Nguyen Lab

At the Nguyen Lab, we are driven to discover new ways to promote functional kidney repair and prevent the progression of chronic kidney disease. The kidney can be damaged by disease as well as common events such as infection, surgery, and medication. When injured, its ability to fully recover is compromised, often leading to progressive and irreversible chronic kidney disease. While current treatments can slow this decline, there are no therapies that can repair damaged tissue, highlighting the urgent need for new insights.

Our research decodes the complex interplay between genetics and epigenetics in the kidney’s response to injury and disease. By understanding the regulatory elements and gene expression pathways involved, we aim to redirect the cellular response away from scarring and toward tissue regeneration. We conduct this work by combining findings from both basic and translational research. We study animal models that have the remarkable ability to regenerate tissue after injury, and we apply these insights to human genetics, with the goal of identifying mechanisms for functional repair.
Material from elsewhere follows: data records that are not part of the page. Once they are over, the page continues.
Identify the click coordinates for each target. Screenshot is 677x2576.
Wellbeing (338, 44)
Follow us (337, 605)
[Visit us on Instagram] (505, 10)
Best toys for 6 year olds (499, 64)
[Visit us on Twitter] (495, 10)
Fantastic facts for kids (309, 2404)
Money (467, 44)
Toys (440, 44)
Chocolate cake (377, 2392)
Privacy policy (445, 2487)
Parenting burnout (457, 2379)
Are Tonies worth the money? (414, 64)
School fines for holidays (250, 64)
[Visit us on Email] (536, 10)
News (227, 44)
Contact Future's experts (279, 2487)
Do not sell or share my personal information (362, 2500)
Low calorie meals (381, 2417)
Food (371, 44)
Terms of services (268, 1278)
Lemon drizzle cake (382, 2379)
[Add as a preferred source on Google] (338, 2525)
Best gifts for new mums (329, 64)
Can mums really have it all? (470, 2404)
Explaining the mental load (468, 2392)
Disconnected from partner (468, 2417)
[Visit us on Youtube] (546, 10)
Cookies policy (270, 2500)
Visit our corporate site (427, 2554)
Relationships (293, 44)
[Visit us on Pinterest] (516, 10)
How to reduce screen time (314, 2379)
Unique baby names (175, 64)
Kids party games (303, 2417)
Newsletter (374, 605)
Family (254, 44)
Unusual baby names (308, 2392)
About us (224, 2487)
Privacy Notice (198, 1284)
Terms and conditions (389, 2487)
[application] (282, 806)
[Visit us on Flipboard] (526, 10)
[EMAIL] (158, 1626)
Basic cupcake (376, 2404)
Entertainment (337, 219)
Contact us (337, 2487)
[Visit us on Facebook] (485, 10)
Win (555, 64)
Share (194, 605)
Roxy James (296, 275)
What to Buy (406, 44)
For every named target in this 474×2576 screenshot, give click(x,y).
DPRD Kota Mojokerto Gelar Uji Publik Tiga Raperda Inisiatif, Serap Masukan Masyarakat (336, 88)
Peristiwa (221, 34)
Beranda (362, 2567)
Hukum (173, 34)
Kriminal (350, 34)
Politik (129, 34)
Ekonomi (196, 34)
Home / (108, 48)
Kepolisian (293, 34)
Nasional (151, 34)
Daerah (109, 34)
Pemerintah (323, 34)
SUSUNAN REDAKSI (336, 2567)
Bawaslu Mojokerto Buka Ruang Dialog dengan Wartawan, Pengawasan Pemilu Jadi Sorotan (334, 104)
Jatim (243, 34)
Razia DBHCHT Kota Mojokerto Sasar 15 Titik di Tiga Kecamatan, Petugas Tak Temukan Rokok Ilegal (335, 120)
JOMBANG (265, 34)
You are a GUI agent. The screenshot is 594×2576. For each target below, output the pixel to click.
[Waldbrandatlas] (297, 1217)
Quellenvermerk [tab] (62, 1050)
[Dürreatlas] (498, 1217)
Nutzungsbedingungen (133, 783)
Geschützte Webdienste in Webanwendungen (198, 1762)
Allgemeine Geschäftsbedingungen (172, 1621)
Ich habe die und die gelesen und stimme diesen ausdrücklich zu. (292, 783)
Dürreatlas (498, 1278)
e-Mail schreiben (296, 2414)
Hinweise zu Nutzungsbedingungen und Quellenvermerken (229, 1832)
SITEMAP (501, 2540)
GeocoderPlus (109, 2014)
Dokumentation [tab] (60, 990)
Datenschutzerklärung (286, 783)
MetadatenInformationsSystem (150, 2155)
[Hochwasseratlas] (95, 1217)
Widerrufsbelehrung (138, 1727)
Our collaborative work unites clinicians and scientists, translating our genetic discoveries into tangible solutions for patients. This effort is deeply integrated with my mission as the co-director of the Kidney Genetics Clinic at Seattle Children's, where we are dedicated to improving care by expanding genetic diagnoses with equitable access, comprehensive education, and advanced research.  

Explore Our Research

Epigenetic Regulation of Kidney Regeneration

The progression of kidney injury to chronic kidney disease is an irreversible process, placing an immense burden on patients and the healthcare system. With no treatments available to reverse a scarred, or fibrotic, kidney, our research focuses on identifying mechanisms that could promote kidney regeneration, offering a new path forward for this significant health challenge.

My long-term goal is to identify mechanisms that redirect the outcomes of kidney injury away from fibrosis towards repair. Therapies targeting regeneration of kidney tissue will greatly impact the 35 million individuals in the United States living with chronic kidney disease.

We have found that epigenetic control of gene expression directs the outcomes after kidney injury. A major focus of our investigation is on nucleosomes, which are complexes that wrap DNA and control which genes can be accessed and expressed. This regulation is governed by modifications to the histone proteins that make up the nucleosomes. Histone modifications play a critical role in dynamic cellular processes like development and disease.

Our research aims to understand how histone modifications activate unique gene regulatory networks to drive kidney repair following injury. By understanding how these pathways are epigenetically regulated, we hope to provide insights into how kidney regeneration can be activated in humans, ultimately leading to therapeutic strategies that can redirect kidney injury toward the repair of functional tissue.

Advancing Genetic Diagnosis in ADPKD

In collaboration with Drs. Alex Keefe and Danny Miller, we are pioneering a novel approach to detect "hidden" genetic variants in cystic kidney disease, specifically Autosomal Dominant Polycystic Kidney Disease (ADPKD).

Despite ADPKD being the most common inherited kidney disease, standard genetic testing often fails to identify the molecular cause in a significant number of patients. This is due to the large, complex nature of genes like PKD1 and PKD2, which are characterized by high GC content, homologous pseudogenes, and the potential for somatic mosaicism.

Our research proposes to overcome these challenges by combining Long-Read Sequencing (LRS) with DNA extracted from urine. LRS is an emerging technology capable of reading DNA molecules thousands of bases long, making it uniquely suited for detecting structural variants and analyzing the complex genomic regions often missed by current short-read methods. The use of urine, which contains DNA from kidney cells, offers a unique, non-invasive "liquid biopsy" to obtain tissue-specific genetic information.

This innovative approach is expected to significantly increase the diagnostic rate for cystic kidney disease and reduce barriers to testing. If LRS can accurately detect genetic variants from a simple urine sample, this could establish a new gold standard for obtaining tissue-specific genetic information from individuals with kidney disease, ultimately leading to improved patient outcomes.